I agree, but also agree with the author's statement "It's very difficult to decide which module to put an individual function in".

Quite often coders optimise for searchability, so like there will be a constants file, a dataclasses file, a "reader"s file, a "writer"s file etc etc. This is great if you are trying to hunt down a single module or line of code quickly. But it can become absolute misery to actually read the 'flow' of the codebase, because every file has a million dependencies, and the logic jumps in and out of each file for a few lines at a time. I'm a big fan of the "proximity principle" [1] for this reason - don't divide code to optimise 'searchability', put things together that actually depend on each other, as they will also need to be read / modified together.

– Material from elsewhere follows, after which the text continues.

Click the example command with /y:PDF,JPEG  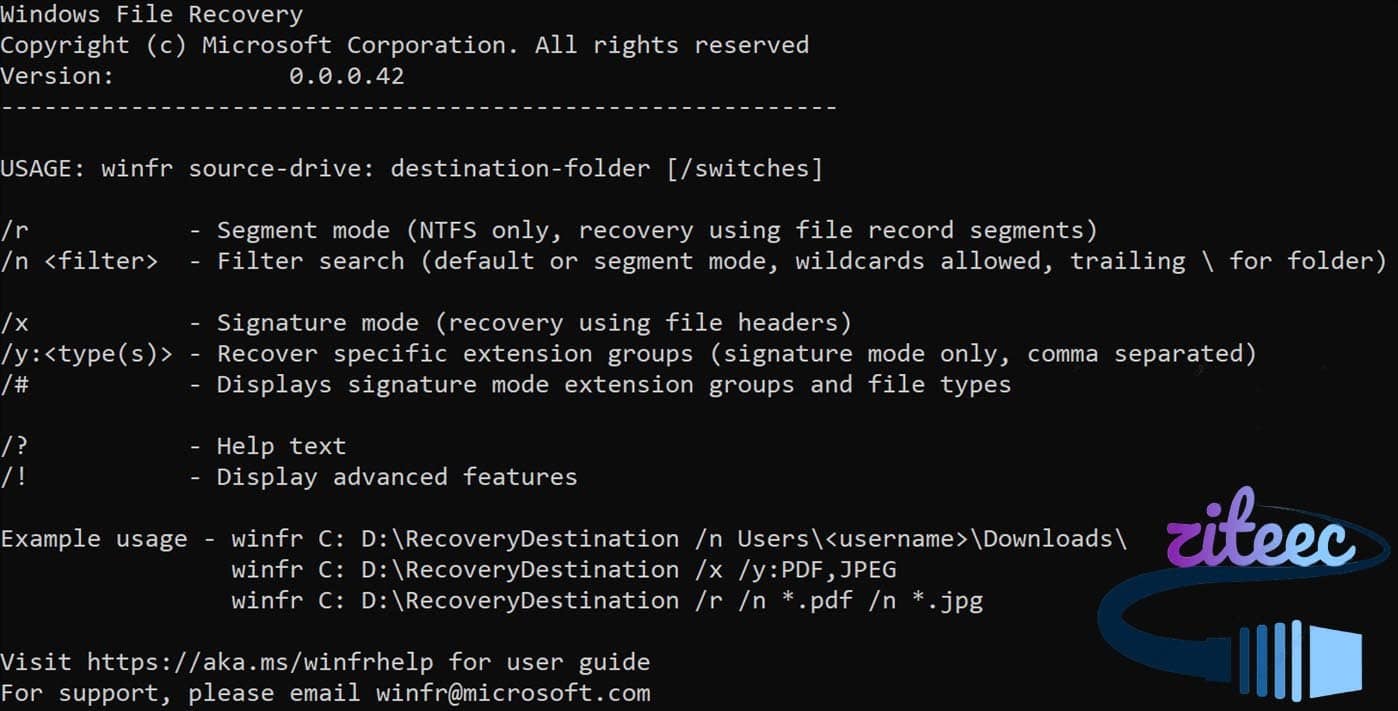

[1] https://kula.blog/posts/proximity_principle/

taeric|11 months ago

We could get that without a hierarchical categorization of code, though?

Makes me wonder what it would look like if you gave "topics" to code as you wrote it. Where would you put some topics? And how many would you have that are part of several topics?

bob1029|11 months ago

I feel like you are arguing more for namespaces than modules.

Having a hierarchical naming system that spans everything makes it largely irrelevant how the functions themselves are physically organized. This also provides a pattern for disambiguating similar products by way of prefixing the real world FQDNs of each enterprise.

AtlasBarfed|11 months ago

The article references the true granularity issue (actually the function names need a version number as well, not sure in my scan of the article if it was mentioned).

Modules being collections of types and functions obviously increases coarseness. I'm not a fan of most import mechanisms because it leaves versioning and namespace versioning (if it has namespaces at all...) out, to be picked up poorly by build systems and dependency graph resolvers and that crap.

norman784|11 months ago

Don't forget about encapsulation, there's most likely a lot of functions that aren't relevant outside the module.

Gurkenglas|11 months ago

just deduce the domain from text similarity :o)

rdtsc|11 months ago

I miss Joe, he left us too early. He always had wild ideas like that. For a while he had this idea of a git + bittorrent he called it gittorrent, only to find out someone had already used the name. I think it was a bit of an extension of this universal functions idea.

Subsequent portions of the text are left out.